I have examined with interest the "details" shown in the UVIR's posting. Unfortunately, I cannot agree with putting:
b # n = y => b = y # (1/n).

There has already been at least one peer reviewed paper on this definition of tetraroots, so whether you "agree" or not is irrelevant.

The tetra root is defined as the inverse of the x#n but it has nothing to do with x#(1/n).

Moreover, I think that these two "tetration" formulas don't have any point in common. Their sets are disjoint. There is no similarity with the "exponentiation" case, where the power and the root functions are described in the same domain and we can find a root function representable as a power. I know but, unfortunately, ... this is the real problem.

I absolutely agree with Gianfranco.
The reason why \( x^{1/n} \) and \( \sqrt[n]{x} \) coincide is that \( (x^a)^b=x^{ab} \). If we demand this law to be valid also for rational exponents then \( (x^{1/n})^n = x^{n/n}=x^1=x \) and thatswhy \( x^{1/n} \) must be the inverse of \( x^n \). Unfortunately \( {}^a({}^b x)={}^{ab}x \) is no more valid.

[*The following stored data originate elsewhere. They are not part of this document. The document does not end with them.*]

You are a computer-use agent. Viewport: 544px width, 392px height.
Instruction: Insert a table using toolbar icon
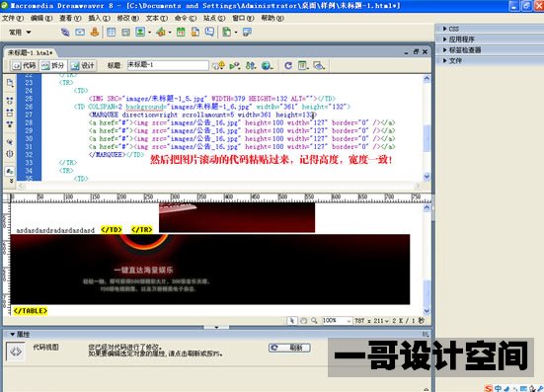click(x=111, y=33)
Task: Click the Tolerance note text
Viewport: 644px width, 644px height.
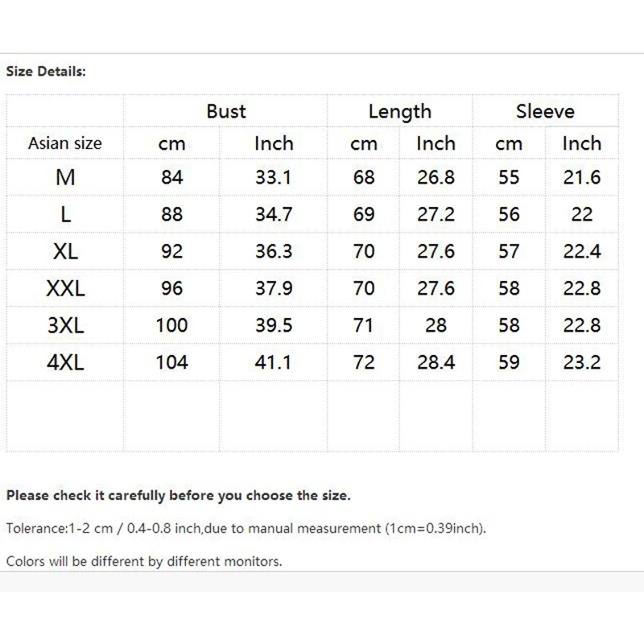Action: pos(246,528)
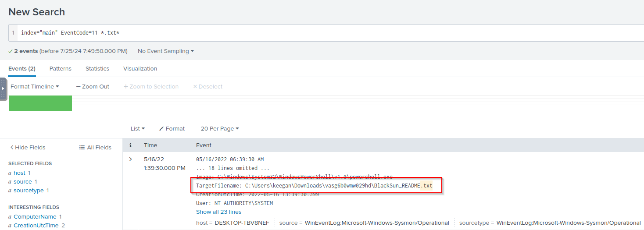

The tetraroot is the exact reverse operation of tetration, since

Nobody denies that the tetraroot is the inverse of \( {}^nx \) (by definition) however to define \( {}^{1/n}x \) as being the tetraroot is quite arbitrary and additionally does not coincide with our other methods. As far as I have seen the 3 definitions of \( {}^y x \) (via Daniel's continuous iteration at the first fixed point, via Gottfried's matrixoperator method and via Andrew's natural slog) coincide for \( 1<x<e^{1/e} \). As an example I graphed \( {}^{1/2}x \) (via the method of continuous iteration at the first fixed point) (red) in comparison with the inverse of \( {}^{2}x \) (blue):

   
Curve 1 is \( {}^{1/2}x \)
Curve 2 is the identity function.
Curve 3 is \( {}^2x \) and
Curve 4 is the inverse of \( {}^2x \) (2nd superroot)

\(
lim_{n\rightarrow \infty}{^{1/n}}e=y\Leftrightarrow\\
e=lim_{n\rightarrow \infty}{^n} y\Leftrightarrow\\
y=e^{1/e}
\)

Sorry Ioannis, but this rather proves that it is the wrong definition. As \( {}^xe \) should be a function continuous in \( x \) it must
\( \lim_{n\to\infty}{}^{1/n}e={}^0e=1\neq e^{1/e} \)